1. Newton Raphson power flow method is used to obtain the base
case results.
2. Area 1 is assumed to be the seller area, Area 2 and Area 3 as
buyer areas.
3. The load and the generation are increased in steps.
4. Nose curve or PV curves are traced using Repeated Power flow
which is explained in section [5.5.3].
5. The sum of power flows through the tie lines at the point of
voltage collapse are taken as Total transfer capability.
6. At this voltage limit the Available Transfer Capability is obtained
from
ATCmn = Pij – Pij0 (5.16)
7. The enhancement of ATC with different compensations can be
obtained incorporating the model of TCSC in the method used.
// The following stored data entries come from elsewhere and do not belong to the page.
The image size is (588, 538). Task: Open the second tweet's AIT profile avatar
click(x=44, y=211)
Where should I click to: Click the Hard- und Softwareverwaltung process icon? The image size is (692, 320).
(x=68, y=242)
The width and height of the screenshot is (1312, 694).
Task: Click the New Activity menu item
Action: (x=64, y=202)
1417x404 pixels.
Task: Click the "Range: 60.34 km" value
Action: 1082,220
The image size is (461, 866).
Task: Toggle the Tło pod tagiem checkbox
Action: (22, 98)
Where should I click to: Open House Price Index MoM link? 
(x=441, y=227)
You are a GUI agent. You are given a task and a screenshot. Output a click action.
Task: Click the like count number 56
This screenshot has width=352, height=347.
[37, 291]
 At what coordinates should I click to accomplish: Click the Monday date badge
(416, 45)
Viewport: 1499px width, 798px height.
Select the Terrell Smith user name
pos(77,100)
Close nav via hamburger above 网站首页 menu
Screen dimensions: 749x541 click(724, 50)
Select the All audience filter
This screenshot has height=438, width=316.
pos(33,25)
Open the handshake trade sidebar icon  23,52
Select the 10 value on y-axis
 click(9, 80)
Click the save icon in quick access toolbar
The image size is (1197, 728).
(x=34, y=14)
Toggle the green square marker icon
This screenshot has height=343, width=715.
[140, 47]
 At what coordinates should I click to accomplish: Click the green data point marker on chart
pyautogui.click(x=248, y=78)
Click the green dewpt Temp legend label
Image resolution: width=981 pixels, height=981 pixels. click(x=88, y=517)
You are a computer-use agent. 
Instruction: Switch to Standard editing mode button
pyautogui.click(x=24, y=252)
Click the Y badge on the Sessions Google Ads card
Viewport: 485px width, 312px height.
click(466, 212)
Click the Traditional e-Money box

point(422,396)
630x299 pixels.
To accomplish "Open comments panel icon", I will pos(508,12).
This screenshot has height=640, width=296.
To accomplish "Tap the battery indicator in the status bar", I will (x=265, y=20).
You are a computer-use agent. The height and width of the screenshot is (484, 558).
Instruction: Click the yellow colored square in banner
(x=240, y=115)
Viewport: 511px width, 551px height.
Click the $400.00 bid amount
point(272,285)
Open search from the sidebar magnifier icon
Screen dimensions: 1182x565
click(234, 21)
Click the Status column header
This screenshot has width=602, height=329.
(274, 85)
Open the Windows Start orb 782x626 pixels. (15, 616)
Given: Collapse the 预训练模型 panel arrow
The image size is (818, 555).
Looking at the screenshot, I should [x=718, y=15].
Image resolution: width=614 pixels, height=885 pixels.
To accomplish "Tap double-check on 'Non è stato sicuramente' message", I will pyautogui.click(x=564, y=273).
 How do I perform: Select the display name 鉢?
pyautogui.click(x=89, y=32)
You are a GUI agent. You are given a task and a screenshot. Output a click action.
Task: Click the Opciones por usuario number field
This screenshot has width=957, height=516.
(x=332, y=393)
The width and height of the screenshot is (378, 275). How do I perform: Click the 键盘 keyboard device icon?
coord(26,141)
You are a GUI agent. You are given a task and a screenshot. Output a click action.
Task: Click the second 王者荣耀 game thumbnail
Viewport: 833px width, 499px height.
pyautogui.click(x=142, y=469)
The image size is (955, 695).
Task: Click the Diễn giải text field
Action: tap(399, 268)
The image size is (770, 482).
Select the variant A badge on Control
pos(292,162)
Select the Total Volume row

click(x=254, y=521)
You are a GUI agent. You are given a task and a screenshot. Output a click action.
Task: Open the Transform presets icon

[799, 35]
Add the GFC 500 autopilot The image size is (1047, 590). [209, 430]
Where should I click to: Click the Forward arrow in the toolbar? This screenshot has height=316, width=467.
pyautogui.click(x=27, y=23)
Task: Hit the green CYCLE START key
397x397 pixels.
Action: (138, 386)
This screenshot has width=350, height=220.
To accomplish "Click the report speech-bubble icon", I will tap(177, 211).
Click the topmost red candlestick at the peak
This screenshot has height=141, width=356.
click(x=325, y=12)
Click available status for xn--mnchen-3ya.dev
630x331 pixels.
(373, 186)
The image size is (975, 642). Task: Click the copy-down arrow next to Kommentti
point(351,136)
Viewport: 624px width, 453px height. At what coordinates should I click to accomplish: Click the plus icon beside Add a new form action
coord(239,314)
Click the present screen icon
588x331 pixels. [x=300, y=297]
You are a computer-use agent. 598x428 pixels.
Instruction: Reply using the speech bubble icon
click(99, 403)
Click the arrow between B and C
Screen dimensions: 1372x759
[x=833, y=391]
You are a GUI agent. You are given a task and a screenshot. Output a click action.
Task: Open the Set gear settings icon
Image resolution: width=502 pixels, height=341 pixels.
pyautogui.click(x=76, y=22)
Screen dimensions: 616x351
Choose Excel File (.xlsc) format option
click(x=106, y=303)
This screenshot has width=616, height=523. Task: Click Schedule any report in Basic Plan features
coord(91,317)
The following transactions are considered for estimating the ATC of
the system.
1. Transaction 1 between Area 1 and Area 2 in which Area 1
supplies the increase in load in Area 2.
2. Transaction 2 between area 1 and Area 3 in which Area 1
supplies the increased load in area 3.
201
The various effects of incorporating TCSC in each of the 4 tie lines
are simulated using the mathematical model of TCSC and used for
training and validation of proposed method.
Line 23-24 is not considered as it is between area 2 and area 3. That
is not between buyer and seller areas.
5.10.2 RESULTS AND DISCUSSIONS
The proposed method has been applied to IEEE 14 bus system and
a modified IEEE 30 bus system to find the optimum location of the
TCSC. In this work on TCSC is modeled and considered because it
reduces net transfer reactance and enhances power transfer capability.
As discussed earlier the added advantage of series compensator TCSC is
its smaller rating compared to shunt compensators. It is observed that
there is an improvement in voltage profile and also reduction in line loss
and total loss of the system. For optimum location of TCSC the selection
criteria can be one of the parameters explained in section 5.7.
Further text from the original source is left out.